[Start of section]

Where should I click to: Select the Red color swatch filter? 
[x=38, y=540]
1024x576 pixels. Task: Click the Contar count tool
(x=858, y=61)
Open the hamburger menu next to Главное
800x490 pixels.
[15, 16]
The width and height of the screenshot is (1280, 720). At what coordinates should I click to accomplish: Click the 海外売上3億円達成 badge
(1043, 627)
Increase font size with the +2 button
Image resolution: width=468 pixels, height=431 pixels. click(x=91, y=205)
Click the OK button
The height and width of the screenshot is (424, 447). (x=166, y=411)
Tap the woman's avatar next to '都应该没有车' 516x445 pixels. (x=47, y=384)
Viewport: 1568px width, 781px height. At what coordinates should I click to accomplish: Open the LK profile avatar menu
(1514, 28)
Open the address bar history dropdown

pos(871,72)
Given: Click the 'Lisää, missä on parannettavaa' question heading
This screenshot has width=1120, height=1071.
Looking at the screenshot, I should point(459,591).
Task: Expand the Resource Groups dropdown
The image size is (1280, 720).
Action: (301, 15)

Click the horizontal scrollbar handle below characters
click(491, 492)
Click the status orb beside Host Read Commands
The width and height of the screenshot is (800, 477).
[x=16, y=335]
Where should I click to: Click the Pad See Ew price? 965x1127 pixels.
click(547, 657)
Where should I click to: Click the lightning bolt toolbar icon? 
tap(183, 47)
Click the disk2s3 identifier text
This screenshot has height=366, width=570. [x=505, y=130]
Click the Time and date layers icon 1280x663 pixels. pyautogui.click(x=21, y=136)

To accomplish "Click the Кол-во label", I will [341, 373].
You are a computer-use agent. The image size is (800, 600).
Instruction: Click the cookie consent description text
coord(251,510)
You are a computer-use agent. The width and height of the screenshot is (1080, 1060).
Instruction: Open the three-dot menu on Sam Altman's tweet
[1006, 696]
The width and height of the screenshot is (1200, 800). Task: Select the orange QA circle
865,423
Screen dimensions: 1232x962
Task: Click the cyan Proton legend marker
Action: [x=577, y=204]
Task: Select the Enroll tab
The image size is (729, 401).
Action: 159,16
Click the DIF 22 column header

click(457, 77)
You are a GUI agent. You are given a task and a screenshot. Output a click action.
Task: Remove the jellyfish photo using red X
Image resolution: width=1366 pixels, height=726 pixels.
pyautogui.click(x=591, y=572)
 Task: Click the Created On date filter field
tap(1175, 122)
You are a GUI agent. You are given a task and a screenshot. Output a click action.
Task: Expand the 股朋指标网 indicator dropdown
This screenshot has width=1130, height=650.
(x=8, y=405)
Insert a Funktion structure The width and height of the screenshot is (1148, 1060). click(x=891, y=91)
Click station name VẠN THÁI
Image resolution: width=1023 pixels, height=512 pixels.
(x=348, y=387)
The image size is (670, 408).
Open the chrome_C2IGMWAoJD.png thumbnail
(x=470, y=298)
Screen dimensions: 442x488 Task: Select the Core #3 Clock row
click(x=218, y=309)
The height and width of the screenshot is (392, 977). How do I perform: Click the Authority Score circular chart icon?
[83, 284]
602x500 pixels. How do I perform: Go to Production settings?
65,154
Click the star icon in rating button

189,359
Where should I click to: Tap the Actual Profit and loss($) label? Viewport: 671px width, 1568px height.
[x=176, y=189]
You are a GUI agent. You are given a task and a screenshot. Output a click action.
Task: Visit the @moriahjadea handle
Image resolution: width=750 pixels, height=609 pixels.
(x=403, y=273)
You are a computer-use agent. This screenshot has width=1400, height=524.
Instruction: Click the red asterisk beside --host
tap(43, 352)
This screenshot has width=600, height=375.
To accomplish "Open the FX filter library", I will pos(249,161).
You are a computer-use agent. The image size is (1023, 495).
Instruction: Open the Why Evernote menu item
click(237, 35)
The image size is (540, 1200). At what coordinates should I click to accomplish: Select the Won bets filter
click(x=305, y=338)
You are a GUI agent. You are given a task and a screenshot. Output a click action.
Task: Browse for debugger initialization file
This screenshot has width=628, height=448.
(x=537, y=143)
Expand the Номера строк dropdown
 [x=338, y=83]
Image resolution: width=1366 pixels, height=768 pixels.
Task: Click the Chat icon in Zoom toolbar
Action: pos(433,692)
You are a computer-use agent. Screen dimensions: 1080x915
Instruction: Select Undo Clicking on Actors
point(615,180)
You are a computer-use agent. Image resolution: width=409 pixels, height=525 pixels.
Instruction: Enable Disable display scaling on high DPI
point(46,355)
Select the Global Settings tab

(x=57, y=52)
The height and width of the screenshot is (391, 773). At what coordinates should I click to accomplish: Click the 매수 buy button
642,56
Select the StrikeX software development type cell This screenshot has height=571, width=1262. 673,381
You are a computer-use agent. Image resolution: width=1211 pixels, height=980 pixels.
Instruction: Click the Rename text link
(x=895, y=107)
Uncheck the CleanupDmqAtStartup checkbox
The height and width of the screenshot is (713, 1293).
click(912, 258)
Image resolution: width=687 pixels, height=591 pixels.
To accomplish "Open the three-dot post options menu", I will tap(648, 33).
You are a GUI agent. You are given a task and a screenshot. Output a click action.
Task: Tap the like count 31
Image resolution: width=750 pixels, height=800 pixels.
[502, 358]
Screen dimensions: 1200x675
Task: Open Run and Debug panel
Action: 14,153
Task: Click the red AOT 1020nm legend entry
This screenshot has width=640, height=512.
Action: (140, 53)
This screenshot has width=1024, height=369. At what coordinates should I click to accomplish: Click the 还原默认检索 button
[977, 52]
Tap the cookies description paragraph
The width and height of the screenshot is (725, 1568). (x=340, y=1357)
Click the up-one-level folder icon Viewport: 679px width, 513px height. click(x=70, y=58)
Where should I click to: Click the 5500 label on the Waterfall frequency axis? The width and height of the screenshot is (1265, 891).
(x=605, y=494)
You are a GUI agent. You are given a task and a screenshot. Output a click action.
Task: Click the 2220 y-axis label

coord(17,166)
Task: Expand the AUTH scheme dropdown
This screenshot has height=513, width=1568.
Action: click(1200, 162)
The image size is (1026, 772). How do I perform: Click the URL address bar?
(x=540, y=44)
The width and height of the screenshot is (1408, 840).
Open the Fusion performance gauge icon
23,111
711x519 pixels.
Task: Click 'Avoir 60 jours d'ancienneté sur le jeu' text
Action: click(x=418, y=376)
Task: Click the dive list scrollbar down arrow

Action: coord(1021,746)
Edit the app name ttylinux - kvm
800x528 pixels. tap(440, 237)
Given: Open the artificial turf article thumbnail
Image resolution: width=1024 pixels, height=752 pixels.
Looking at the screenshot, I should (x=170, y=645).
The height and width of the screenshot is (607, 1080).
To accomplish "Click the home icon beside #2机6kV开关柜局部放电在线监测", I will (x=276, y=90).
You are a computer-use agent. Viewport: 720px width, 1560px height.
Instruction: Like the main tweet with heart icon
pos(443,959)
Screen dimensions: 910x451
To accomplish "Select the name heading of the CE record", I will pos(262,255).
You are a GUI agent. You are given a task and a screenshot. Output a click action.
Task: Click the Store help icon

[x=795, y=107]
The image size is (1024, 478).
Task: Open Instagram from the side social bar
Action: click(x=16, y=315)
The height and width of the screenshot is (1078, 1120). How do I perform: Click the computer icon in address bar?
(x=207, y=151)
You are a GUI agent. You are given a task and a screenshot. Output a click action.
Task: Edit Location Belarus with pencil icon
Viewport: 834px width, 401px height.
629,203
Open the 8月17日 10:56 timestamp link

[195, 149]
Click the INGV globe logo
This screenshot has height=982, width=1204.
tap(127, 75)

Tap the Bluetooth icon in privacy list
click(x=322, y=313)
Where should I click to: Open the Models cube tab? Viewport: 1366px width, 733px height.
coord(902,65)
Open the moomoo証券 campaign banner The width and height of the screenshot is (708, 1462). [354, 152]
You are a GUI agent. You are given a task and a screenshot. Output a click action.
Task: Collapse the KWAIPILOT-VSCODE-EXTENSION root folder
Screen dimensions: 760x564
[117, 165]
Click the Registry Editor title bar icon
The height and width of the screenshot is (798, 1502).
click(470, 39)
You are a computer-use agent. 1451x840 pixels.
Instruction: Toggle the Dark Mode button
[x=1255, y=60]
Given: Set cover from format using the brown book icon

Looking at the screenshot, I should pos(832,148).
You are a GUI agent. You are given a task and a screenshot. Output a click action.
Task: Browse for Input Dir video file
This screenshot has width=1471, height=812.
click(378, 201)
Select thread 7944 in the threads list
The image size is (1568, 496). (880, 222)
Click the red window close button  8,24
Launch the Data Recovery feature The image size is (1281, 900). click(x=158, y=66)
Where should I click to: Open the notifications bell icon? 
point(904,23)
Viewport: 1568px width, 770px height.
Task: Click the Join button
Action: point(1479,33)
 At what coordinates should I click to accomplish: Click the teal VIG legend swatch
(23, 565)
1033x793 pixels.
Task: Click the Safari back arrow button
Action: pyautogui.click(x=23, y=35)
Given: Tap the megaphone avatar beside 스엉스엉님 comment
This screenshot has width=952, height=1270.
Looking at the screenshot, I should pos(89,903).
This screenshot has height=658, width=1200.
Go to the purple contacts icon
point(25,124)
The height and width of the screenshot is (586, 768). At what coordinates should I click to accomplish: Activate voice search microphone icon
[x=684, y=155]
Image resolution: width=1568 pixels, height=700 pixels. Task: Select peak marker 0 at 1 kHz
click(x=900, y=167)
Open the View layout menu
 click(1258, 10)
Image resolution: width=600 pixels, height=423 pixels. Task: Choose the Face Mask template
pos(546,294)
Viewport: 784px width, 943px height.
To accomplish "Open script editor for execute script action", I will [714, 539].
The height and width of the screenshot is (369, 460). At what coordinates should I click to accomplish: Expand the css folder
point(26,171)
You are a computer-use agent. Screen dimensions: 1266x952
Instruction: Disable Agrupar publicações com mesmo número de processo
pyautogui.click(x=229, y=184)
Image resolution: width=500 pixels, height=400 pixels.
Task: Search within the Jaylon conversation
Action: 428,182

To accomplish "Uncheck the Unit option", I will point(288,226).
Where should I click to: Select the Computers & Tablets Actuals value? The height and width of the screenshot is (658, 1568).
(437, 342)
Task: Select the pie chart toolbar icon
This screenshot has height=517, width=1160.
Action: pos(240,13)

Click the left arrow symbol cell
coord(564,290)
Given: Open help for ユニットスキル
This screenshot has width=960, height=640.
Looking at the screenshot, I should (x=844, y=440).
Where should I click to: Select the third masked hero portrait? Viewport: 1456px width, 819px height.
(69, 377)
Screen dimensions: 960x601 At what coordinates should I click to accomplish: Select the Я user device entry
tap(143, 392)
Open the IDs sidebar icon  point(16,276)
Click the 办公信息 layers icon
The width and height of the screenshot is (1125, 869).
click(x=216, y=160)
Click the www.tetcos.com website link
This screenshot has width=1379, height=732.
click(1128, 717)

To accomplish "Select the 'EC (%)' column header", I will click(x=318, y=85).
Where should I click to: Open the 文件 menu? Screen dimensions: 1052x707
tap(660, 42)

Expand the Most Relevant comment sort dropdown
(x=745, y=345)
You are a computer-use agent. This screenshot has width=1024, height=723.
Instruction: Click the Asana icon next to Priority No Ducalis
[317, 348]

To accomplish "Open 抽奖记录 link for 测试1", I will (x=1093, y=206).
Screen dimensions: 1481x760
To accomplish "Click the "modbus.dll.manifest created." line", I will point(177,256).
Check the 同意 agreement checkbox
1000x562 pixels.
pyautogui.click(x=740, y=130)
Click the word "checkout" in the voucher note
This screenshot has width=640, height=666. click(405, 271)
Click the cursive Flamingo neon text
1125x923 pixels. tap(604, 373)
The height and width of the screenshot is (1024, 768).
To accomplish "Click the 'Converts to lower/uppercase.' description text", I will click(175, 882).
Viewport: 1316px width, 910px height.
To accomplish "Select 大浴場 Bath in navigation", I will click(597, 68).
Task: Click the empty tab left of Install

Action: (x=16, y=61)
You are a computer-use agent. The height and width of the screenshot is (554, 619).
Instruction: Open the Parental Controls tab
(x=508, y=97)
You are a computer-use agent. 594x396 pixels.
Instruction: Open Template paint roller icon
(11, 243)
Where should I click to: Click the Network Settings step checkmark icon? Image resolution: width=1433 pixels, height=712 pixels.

[End of section]

Exercise goal: Please copy each line of the records above that holds the word "will".

Written response:
To accomplish "Click the Кол-во label", I will [341, 373].
To accomplish "Open the FX filter library", I will pos(249,161).
To accomplish "Open the three-dot post options menu", I will tap(648, 33).
To accomplish "Click the home icon beside #2机6kV开关柜局部放电在线监测", I will (x=276, y=90).
To accomplish "Select the name heading of the CE record", I will pos(262,255).
To accomplish "Open script editor for execute script action", I will [714, 539].
To accomplish "Uncheck the Unit option", I will point(288,226).
To accomplish "Select the 'EC (%)' column header", I will click(x=318, y=85).
To accomplish "Open 抽奖记录 link for 测试1", I will (x=1093, y=206).
To accomplish "Click the "modbus.dll.manifest created." line", I will point(177,256).
To accomplish "Click the 'Converts to lower/uppercase.' description text", I will click(175, 882).
To accomplish "Select 大浴場 Bath in navigation", I will click(597, 68).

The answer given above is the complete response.